Si de algo no cabe la menor duda es que el momento histórico para realizar un acercamiento veraz en torno a esta figura era perfecto, dado el hecho de haber sido este el año en que se celebrara el primer Centenario de su muerte: justo cuando el Gobierno del Estado de Oaxaca conmemoró a esta figura mítica, extendiendo solicitud formal para repatriar sus restos, con honores, desde Francia; y cuando en Orizaba; Veracruz, se le erigió una muy merecida estatua—entre los aplausos espontáneos del pueblo y el desgarramiento de vestiduras por parte de algunos pseudo revolucionarios trasnochados—a quien en vida hiciera tanto por modernizar al país lo mismo que a aquél Estado Heroico que se ostenta como Puerta de México para el mundo.

No obstante, el desaprovechamiento de esta oportunidad es más que evidente cuando uno contrasta esta experiencia con las series de Ernesto Alonso, aunado a las brillantes actuaciones de Humberto Zurita y Manuel Ojeda—que interpretaron al Héroe de la Paz y del Progreso—no solo por la paupérrima calidad de esta producción que ni siquiera fue financiada en México (la Patria de Díaz) sino desde los Estados Unidos  (el país que contribuyó a su derrocamiento, por no plegarse al dogma del “Destino Manifiesto”).

Y lo anterior se explica como el precio a pagar por hacer negocios con una cadena tan poco seria como el Discovery Channel, cuando no hay más propósito que hacerse de esos quince minutos de fama warholianos: matando de sueño al teleauditorio, con un producto mediocre en el mejor de los casos.

“Lo bueno, si breve, dos veces bueno” reza el adagio de Baltazar Gracián.

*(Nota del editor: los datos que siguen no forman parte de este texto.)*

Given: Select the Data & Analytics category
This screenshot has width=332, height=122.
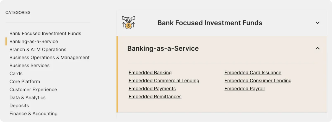Looking at the screenshot, I should [27, 97].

Sin embargo, 45 minutos se vuelven eternos cuando se subestima y sacrifica al espectador con espectáculos como este. 

Lo peor es que en su página personal, Arriaga amenaza con volver a hacer lo mismo, tomando como rehenes a otros dos personajes tan entrañables como satanizados por la historiografía “oficial” (al servicio de Washington): con Maximiliano y Carlota de México.